Insomma, Scalfari, che si dice un moderno, oltre a descrivere il Dio teologico, non aggiunge nulla al concetto aristotelico di "sostanza" e "forma", che non significa che lui è un antico ma che Aristotele è un moderno che ha qualche cosa in più da dire.
Queste parole, che già portavano turbamento ad Aristotele, maestro di color che sanno, sembrano, in questo dialogo fra "moderni", non altrettanto "pericolose" e quindi non sono da utilizzare con prudenza (altra virtù).

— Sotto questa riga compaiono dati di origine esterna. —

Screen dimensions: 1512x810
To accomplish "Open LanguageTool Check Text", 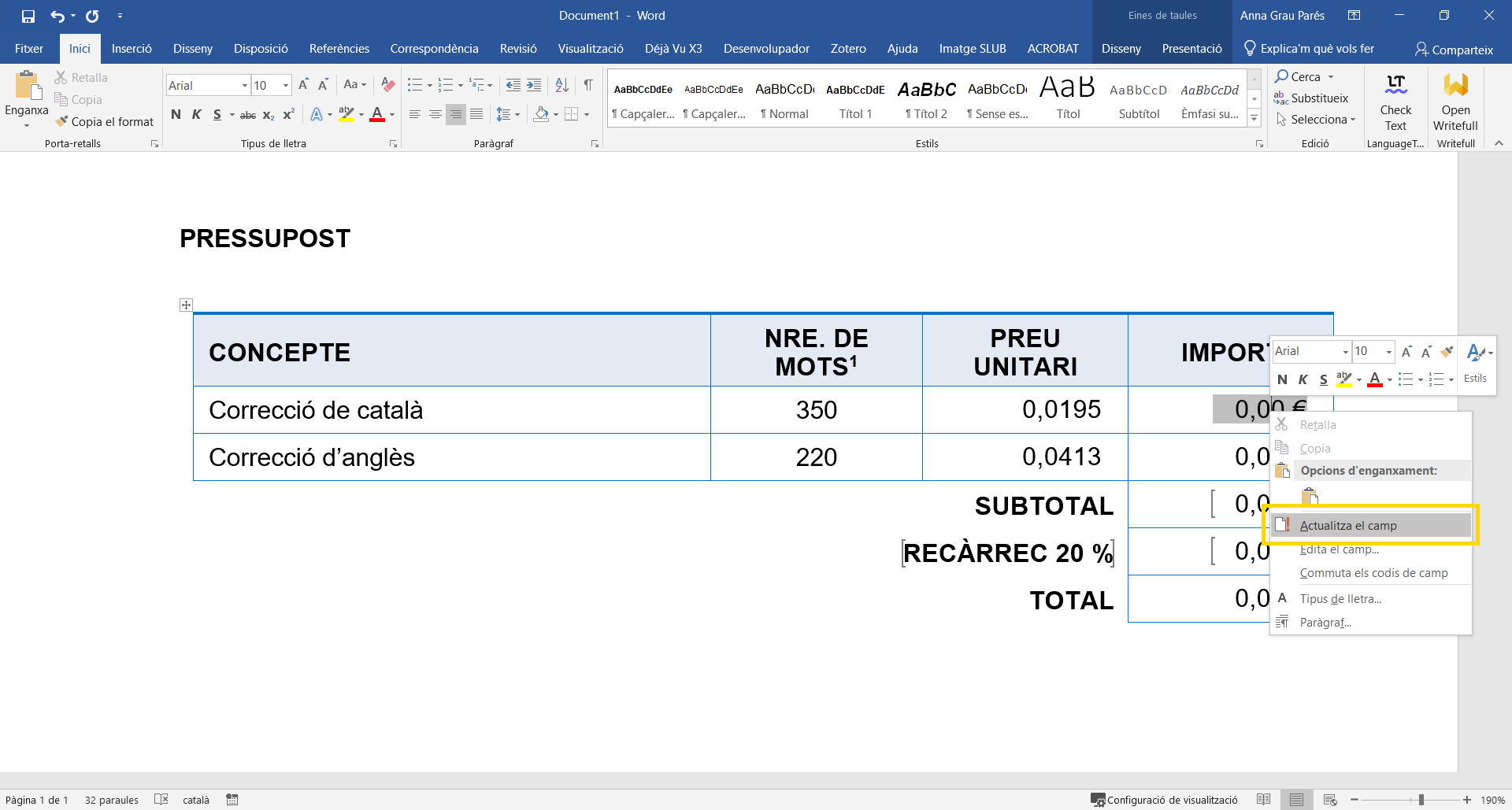I will [x=1395, y=102].
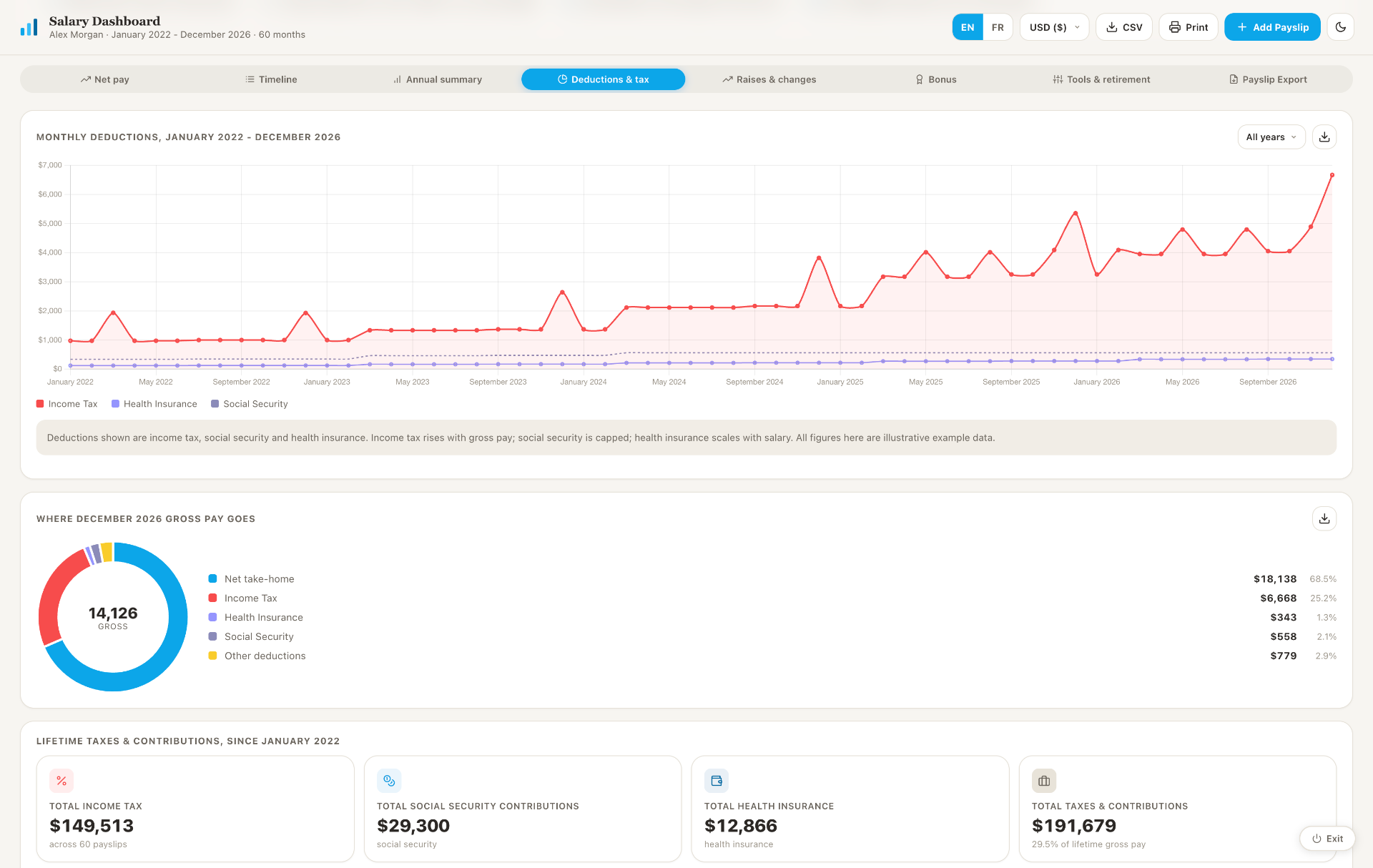Select the EN language option
Viewport: 1373px width, 868px height.
[x=968, y=27]
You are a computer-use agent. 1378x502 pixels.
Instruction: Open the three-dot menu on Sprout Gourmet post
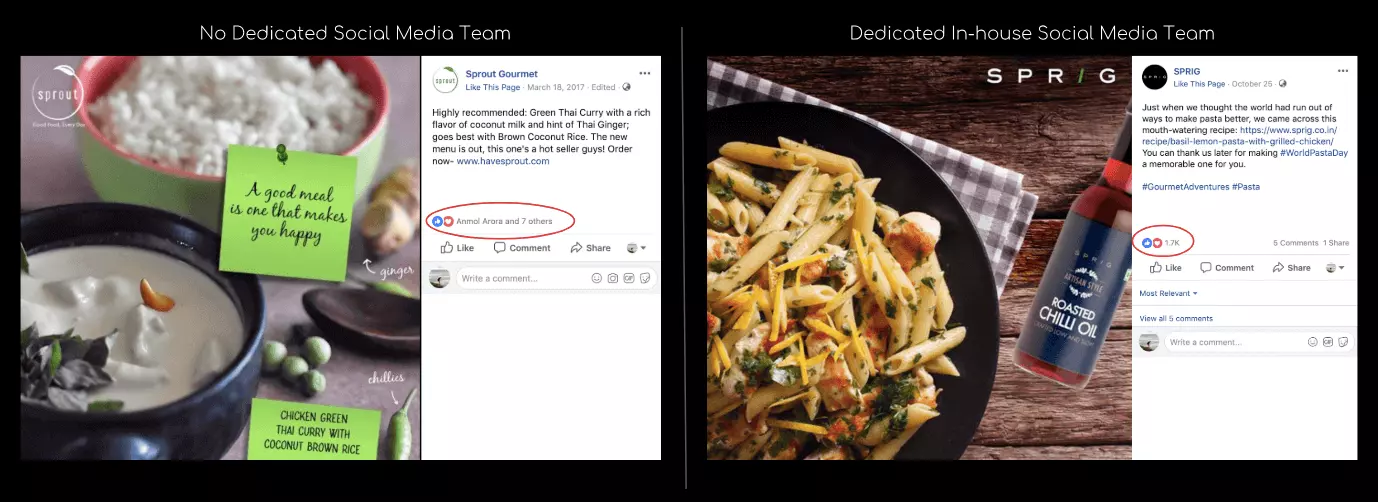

Si tratta di comprendere che un uomo é profondo nelle sue argomentazioni se in quelle non si contraddice, dice Aristotele di Eraclito, che per lui è uomo profondo, e per questo motivo alla Sostanza o sostrato permanente e alle Forme accidentali Aristotele doveva in qualche modo rispondere altrimenti con le parole "evolvere" e "spegnersi" usate da Scalfari, con tanta disponibilità, avrebbe mostrato a se stesso di essere in contraddizione.
Infatti, pensare ad un'"Energia" perenne (=eterna) e ad una "Forma" contingente (= caduca, mortale) é contraddizione e questo Aristotele lo sapeva benissimo, cosa che a Scalfari non sembra nemmeno sfiorare, mostrando in poche righe che la sua non regge; è particolare come le persone che si rifanno al pensiero moderno, incarnato sulla logica e il razionale, sappiano essere così superficiali e irrazionali.
Il significato più ampio per definire il campo d'azione in cui tutte le pratiche si inscrivono è il termine "cosa", il latini dicevano quid o aliquid, il qualche cosa, i greci la cosa la definivano con i diversi termini pragma o crema; cosa deriva dal termine causa, ogni cosa é il prodotto di una causa (altra cosa).
La cosa i greci, tramite Platone nel libro Gamma de "La Repubblica", la definiscono come oscillante tra l'"essere" e il "niente" e la chiamano con il termine "ente", ciò che (= cosa) non è essere e non è niente ma cade sull'essere quando é e sul nulla quando non é, "caduca" appunto, come ogni cosa che oggi le filosofie moderne significano di ogni cosa diveniente.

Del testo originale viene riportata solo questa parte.